Three challengers vying for council seats criticize that move. Although violent crime dropped in Durham in recent years, the city is seeing a spike in gun violence this year. That unwelcome shift was made especially stark this week, when several shootings, including drive by assaults, killed two people and injured eight. A 17-year-old was among the murdered.
At an Oct. 17 council candidate forum, Johnson said intervention and prevention are the keys to reducing violent crime in Durham’s inner city. “Unfortunately, in North Carolina we can’t stop people from carrying their guns around, but given that, it’s very important for people to learn how to deal with conflict in a healthy way,” Johnson said.
Intervention means engaging people at risk of committing gun violence on a peer-to-peer level, Johnson said. She likes gang-intervention programs like Project BUILD and Bull City United, which hires community members to try to diffuse conflicts before violence can occur.
Prevention consists of implementing conflict resolution training, providing workshops on bystander training and de-escalating anger tactics, Johnson said. She hopes to expand on Durham Local Reentry Council’s effort to support and help re-integrate people recently released from jail or prison.

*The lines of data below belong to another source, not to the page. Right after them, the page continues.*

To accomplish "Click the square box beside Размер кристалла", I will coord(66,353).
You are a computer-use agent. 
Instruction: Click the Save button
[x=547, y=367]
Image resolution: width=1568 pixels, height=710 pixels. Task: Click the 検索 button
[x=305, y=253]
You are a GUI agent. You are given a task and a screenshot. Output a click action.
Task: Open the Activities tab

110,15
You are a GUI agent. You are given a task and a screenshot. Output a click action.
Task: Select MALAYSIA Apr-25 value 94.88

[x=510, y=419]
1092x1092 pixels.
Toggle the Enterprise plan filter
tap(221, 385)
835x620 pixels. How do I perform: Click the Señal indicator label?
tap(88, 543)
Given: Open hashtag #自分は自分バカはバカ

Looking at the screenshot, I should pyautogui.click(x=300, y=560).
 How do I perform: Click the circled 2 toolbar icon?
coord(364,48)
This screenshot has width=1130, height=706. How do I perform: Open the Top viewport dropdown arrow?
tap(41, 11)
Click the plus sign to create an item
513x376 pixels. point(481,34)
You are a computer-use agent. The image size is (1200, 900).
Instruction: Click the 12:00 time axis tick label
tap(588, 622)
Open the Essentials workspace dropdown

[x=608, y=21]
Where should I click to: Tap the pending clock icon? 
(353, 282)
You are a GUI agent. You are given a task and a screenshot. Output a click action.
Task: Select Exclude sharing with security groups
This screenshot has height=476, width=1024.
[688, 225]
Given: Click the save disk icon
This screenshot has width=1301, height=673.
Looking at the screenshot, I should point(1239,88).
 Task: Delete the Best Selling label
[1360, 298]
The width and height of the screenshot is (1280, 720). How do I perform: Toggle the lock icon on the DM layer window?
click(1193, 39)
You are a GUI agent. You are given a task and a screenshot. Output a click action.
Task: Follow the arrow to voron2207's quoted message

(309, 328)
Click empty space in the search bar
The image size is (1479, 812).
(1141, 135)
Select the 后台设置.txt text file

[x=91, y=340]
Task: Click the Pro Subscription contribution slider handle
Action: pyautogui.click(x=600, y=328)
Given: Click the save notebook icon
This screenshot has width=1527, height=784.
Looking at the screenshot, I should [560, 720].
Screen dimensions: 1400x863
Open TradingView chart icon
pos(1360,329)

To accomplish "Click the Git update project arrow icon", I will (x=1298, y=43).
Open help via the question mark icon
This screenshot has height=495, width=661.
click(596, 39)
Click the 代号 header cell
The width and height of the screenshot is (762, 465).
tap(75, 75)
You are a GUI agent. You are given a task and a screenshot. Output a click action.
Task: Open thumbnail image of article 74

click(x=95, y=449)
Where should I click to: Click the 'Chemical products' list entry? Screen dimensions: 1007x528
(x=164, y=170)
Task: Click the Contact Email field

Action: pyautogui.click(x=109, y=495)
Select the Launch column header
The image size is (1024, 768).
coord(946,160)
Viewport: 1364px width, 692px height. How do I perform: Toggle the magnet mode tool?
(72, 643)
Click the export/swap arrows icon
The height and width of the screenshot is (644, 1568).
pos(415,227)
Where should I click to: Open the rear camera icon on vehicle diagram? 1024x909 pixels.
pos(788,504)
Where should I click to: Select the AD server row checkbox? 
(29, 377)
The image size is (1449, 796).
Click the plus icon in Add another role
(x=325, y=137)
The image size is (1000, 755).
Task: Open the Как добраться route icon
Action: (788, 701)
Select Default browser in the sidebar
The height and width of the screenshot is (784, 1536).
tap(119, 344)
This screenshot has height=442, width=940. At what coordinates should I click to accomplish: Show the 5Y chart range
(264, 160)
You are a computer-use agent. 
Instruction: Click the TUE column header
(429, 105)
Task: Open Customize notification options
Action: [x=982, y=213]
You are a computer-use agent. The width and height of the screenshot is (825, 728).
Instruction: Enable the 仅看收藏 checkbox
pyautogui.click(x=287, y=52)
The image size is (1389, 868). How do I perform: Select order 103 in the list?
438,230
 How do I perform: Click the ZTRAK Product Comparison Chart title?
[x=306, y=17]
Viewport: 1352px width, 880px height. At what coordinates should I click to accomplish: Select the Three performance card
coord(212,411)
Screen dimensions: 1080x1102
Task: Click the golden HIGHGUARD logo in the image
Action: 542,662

In her campaign, Johnson also emphasizes expanding renewable energy use in Durham. A renewable energy resolution the council passed on March 25 commits Durham to switching to 80% renewable energy sources in all city operations by 2030 and to 100% renewables by 2050.
The city recently invested in a couple of electric buses, some hybrid police cars, and solar panels on Durham Fire Station 17, Johnson said. And it will use energy efficiency infrastructure in the affordable housing council members hope to build.
“Everyone who believes in science and cares about the future is concerned about climate change,” Johnson said.
Investing in sustainability and renewable energy infrastructure in Durham is not just an environmental issue, it’s an environmental justice issue, Johnson said.
“We have a history of not having the same level of environmental amenities in places like east Durham,” she said, referring to the now gentrifying part of the city that for years was home to many low-income households.
Johnson’s “Housing First” philosophy depends upon passage of the $95 million Housing Bond, also on the ballot next week. “We have a $160 million five-year plan and the $95 million closes the funding gap between the money that the city gets from state and federal resources,” she said.
The money would help the city provide housing for over 15,000 Durham residents, primarily in permanently affordable units, supporters say. In partnership with the Durham Housing Authority, the council would use the money to build more multi-family rental housing like the Willard Street apartment project, which includes 80 units of permanently affordable housing for people at or below 60% of the area’s median income, Johnson said.
City Council candidate Jackie Wagstaff has been skeptical that the City Council will create permanent affordable housing. But Housing Authority housing is by its nature permanently affordable, Johnson noted.
The city needs private developers to help expand affordable housing too, even though the units would likely remain affordable for a limited time: 15 to 20 years, Johnson said. “People need housing now, and so we might build housing with a 15 or 20 year affordability period knowing we’re not getting the permanent affordability that we really want because the trade off is we can get people into housing now,” she said.
Johnson, Caballero, and Reece’s joint platform has not been embraced by all. Challengers accuse the incumbents of being interchangeable. Where others see weakness, Johnson sees strength.
“You can’t do anything on council on your own. I think the idea that this sort of collaboration is anti-democratic is misguided. We have to work together, we have to collaborate, we have to have a shared vision, and shared policies in order to make anything happen in the city,” she said.